The laws that have the incidental effect of limiting trade between provinces but have otherwise legitimate purposes within a proper scope of provincial jurisdiction do not have the effect of running afoul of s. 121. It is only laws that are designed to limit or impede interprovincial trade in goods per se that are affected by s. 121 [paras. 112-114]:
 Stand-alone laws that have the effect of restricting trade across provincial boundaries will not violate s. 121 if their primary purpose is not to impede trade, but some other purpose. Thus a law that prohibits liquor crossing a provincial boundary for the primary purpose of protecting the health and welfare of the people in the province would not violate s. 121. More commonly, however, the primary purpose requirement of s. 121 fails because the law’s restriction on trade is merely an incidental effect of its role in a scheme with a different purpose. The primary purpose of such a law is not to restrict trade across a provincial boundary, but to achieve the goals of the regulatory scheme.
 However, a law that in essence and purpose impedes cross-border trade cannot be rendered constitutional under s. 121 solely by inserting it into a broader regulatory scheme. If the primary purpose of the broader scheme is to impede trade, or if the impugned law is not connected in a rational way to the scheme’s objective, the law will violate s. 121. A rational connection between the impugned measure and the broader objective of the regulatory scheme exists where, as a matter of reason or logic, the former can be said to serve the latter: see, e.g., RJR-MacDonald Inc. v. Canada (Attorney General),  3 S.C.R. 199, at para. 153, per McLachlin J. (as she then was), and at para. 184, per Iacobucci J. The scheme may be purely provincial, or a mixed federal-provincial scheme: Gold Seal; see also Reference re Agricultural Products Marketing Act.
 In summary, two things are required for s. 121 to be violated. The law must impact the interprovincial movement of goods like a tariff, which, in the extreme, could be an outright prohibition. And, restriction of cross-border trade must be the primary purpose of the law, thereby excluding laws enacted for other purposes, such as laws that form rational parts of broader legislative schemes with purposes unrelated to impeding interprovincial trade.
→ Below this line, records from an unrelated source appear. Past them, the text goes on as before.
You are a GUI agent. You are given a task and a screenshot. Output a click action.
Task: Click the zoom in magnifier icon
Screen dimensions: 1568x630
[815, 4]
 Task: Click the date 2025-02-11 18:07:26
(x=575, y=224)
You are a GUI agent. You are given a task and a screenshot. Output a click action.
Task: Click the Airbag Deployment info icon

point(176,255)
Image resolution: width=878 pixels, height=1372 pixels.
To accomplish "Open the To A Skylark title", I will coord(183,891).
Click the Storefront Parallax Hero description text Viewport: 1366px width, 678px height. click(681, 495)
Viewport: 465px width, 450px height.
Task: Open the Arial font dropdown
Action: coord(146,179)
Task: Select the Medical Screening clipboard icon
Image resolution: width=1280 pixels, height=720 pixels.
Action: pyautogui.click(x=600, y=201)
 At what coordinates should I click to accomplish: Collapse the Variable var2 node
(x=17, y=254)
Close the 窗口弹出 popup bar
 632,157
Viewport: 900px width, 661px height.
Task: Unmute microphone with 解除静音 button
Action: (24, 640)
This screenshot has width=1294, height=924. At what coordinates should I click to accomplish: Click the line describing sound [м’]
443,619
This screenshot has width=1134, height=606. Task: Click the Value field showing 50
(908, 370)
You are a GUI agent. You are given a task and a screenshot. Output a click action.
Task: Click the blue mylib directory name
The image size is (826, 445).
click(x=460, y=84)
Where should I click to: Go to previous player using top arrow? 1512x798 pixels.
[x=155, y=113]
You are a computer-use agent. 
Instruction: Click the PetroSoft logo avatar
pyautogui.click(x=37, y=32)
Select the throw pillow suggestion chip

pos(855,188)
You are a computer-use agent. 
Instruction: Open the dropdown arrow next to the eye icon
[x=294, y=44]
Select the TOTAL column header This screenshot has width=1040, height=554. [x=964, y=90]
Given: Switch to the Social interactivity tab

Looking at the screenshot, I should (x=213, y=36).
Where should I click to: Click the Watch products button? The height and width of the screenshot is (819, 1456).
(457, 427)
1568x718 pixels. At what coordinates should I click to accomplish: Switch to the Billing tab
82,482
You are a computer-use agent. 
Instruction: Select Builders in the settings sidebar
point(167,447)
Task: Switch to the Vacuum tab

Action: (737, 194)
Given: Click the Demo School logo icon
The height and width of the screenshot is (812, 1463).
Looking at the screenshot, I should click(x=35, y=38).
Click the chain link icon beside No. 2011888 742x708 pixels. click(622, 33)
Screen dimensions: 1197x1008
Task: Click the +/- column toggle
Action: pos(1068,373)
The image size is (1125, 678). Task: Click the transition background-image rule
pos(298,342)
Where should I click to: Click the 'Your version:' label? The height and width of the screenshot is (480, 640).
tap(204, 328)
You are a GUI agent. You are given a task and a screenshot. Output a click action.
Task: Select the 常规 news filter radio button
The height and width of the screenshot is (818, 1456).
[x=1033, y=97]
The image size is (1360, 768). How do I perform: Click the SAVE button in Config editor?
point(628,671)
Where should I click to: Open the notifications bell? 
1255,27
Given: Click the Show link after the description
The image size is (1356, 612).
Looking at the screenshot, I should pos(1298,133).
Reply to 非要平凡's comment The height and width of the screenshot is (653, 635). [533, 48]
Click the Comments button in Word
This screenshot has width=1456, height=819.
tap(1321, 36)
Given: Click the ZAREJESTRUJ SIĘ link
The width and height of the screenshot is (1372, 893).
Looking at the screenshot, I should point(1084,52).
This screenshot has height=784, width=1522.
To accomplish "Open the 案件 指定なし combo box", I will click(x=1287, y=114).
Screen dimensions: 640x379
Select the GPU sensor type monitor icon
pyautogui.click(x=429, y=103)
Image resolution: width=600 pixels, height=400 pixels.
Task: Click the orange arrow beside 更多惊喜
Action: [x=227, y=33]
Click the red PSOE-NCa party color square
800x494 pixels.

The Court held that s. 134(b) of the Liquor Control Act was primarily intended to control the evils of unlimited access to liquor. This is an appropriate purpose within provincial jurisdiction and thus, despite having an effect on interprovincial trade in liquor, it did not contravene s. 121.
The Court was undoubtedly aware of the debate over the Trans Mountain pipeline expansion project raging within Canada and, in particular, between the British Columbian government on one hand and the Albertan, Saskatchewan, and federal governments on the other. Its language, always chosen quite carefully and deliberately, seems to be a warning to the Albertan and Saskatchewan governments that are threatening to enact laws designed to cut off oil products to British Columbia if the latter continues to consider environmental regulations designed to limit the increased delivery of diluted bitumen to the Pacific coast. It would seem that s. 121 could be used to negate not just inter-provincial tariffs but also laws with the primary purpose of restricting cross-border trade And that, it would seem, is exactly what Alberta and Saskatchewan are contemplating doing.
Whether we ever will see a freer flow of liquor across provincial borders remains to be seen. Would it not be a somewhat of an amusing result if s. 121 frees up the flow of oil instead of beer?